Tuesday, July 25, 2017

The Traveling Executioner (1970)

Director: Jack Smight

Writer: Garrie Bateson

Composer: Jerry Goldsmith

Starring: Stacy Keach, Marianna Hill, Bud Cort, Graham Jarvis, James Slyan, M. Emmet Walsh, John Bottoms, Ford Rainey, James Greene, Sam Reese, Stefan Gierasch, Logan Ramsey, Charles Tyner, William Mims, Val Avery, Walter Barnes, Charlie Briggs, Paul Gauntt

More info: IMDb

Tagline:  1918. The year this man traveled the South with a portable electric chair.

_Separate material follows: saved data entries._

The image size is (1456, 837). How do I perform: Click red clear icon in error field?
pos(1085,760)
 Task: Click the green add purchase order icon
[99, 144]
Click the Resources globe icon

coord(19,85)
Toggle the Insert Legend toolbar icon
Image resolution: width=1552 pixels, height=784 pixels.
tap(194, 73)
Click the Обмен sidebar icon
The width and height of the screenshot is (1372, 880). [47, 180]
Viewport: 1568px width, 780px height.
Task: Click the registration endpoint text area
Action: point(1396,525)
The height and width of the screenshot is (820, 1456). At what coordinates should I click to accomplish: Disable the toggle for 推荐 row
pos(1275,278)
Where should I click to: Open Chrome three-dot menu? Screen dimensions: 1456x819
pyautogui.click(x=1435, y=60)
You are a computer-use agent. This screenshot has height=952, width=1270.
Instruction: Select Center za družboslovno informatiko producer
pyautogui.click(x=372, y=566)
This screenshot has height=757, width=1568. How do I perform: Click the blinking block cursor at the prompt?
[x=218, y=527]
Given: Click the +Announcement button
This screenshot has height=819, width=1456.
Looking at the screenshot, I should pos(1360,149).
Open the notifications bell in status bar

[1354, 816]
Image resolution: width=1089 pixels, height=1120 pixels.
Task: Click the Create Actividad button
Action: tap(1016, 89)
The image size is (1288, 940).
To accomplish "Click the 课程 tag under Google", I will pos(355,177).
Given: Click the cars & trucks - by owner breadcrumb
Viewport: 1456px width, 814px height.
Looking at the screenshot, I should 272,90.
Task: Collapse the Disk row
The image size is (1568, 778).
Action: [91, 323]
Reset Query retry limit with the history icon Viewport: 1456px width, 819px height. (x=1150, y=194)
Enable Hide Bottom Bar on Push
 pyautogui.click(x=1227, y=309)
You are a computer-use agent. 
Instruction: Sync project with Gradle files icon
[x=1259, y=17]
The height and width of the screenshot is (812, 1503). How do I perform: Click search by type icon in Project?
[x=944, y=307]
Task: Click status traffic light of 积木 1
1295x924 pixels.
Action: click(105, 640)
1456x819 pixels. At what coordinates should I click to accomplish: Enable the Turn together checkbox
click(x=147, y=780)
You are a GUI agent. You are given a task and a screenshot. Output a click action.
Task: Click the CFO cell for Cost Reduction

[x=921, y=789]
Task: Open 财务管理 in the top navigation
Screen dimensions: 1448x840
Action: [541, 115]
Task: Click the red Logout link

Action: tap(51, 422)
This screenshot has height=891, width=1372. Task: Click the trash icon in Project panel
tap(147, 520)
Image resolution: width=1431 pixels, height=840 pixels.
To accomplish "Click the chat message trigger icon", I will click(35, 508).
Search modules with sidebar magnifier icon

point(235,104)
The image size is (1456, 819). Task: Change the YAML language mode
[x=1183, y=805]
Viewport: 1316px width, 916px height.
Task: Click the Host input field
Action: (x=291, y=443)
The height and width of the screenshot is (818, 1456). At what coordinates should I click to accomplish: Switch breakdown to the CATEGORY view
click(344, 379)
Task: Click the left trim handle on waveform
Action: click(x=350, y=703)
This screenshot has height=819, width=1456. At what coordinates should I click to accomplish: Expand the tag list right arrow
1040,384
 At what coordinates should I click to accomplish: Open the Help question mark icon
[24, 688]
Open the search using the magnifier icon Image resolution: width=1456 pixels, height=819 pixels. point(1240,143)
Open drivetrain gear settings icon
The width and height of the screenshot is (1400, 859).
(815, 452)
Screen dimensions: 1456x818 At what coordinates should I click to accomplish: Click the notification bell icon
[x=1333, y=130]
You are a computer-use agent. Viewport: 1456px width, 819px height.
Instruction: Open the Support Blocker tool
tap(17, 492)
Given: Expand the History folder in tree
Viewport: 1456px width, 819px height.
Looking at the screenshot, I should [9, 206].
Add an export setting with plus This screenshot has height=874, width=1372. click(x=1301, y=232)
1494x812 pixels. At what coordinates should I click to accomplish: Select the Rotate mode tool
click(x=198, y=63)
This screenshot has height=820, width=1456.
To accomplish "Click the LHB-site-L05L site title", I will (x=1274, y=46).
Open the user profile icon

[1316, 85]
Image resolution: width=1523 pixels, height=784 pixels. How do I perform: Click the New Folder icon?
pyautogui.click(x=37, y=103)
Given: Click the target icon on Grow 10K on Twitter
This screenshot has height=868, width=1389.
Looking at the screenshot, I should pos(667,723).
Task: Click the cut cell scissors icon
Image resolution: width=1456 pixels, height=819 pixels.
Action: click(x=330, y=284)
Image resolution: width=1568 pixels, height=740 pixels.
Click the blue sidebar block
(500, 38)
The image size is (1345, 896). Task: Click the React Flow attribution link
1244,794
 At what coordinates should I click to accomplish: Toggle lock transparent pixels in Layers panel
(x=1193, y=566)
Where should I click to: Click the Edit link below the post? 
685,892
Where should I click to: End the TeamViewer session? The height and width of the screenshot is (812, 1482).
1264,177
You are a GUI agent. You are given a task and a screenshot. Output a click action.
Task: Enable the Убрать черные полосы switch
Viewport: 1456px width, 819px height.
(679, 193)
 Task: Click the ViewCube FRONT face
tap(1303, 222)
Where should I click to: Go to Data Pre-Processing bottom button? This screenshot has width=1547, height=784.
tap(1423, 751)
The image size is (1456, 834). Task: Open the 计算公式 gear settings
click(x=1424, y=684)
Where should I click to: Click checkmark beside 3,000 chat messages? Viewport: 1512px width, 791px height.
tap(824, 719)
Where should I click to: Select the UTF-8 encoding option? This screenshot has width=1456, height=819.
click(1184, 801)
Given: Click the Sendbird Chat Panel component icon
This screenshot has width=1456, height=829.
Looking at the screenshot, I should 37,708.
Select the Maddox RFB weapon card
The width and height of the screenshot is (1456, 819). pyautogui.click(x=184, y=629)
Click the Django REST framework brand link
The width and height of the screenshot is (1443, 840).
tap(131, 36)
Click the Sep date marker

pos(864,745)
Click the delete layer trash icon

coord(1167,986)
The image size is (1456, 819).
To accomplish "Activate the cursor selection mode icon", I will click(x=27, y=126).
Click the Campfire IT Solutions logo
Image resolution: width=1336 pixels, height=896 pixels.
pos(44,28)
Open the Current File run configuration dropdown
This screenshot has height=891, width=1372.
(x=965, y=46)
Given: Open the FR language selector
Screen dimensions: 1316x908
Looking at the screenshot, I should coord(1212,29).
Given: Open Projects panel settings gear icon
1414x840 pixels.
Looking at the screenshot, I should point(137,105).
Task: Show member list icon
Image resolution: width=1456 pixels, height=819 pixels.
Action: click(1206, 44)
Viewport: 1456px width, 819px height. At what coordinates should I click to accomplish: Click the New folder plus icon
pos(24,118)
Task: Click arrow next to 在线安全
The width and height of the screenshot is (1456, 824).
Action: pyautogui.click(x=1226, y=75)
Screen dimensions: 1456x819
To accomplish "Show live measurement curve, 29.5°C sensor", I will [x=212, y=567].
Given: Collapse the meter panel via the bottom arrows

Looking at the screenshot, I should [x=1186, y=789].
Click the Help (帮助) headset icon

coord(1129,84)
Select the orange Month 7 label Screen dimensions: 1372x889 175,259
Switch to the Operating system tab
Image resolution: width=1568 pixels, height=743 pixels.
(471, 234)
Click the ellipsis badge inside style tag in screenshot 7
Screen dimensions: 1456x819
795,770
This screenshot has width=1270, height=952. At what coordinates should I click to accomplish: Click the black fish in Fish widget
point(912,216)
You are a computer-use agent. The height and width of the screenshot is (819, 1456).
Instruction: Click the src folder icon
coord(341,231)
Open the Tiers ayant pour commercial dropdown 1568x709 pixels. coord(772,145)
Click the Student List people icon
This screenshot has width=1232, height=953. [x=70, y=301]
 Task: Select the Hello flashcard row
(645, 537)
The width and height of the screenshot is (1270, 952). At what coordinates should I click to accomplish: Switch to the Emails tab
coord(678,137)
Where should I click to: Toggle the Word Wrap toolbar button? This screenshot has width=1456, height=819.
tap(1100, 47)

Plot:  Stacy Keach is an ex-con who in 1918 travels around the bayou with a portable electric chair. At $100 a head, he renders his services with loving care. But then he falls for a female "client".



My rating: 7/10

Will I watch it again?  Maybe.

What an unusual film this is.  Stacy Keach is fantastic.  He knocks it out of the park.  He's got two tender, passionate monologues, one at the beginning and one at the end.  It's good stuff.  I dig the setting of 1918 Louisiana, although it was filmed in Alabama and it could've just as well have taken place there.  It's a quirky film that gets even more odd when Jonas (Keach) cooks up a scheme to free Gundred (Hill) and he has to come up with a lot of dough to grease a few palms at the prison.  In his desperation he makes a big mistake and his predicament goes south and fast.  The final twenty minutes is some of the best work in the picture and it's worth sitting through everything else (even if you don't dig it as much as I did) just for the final act.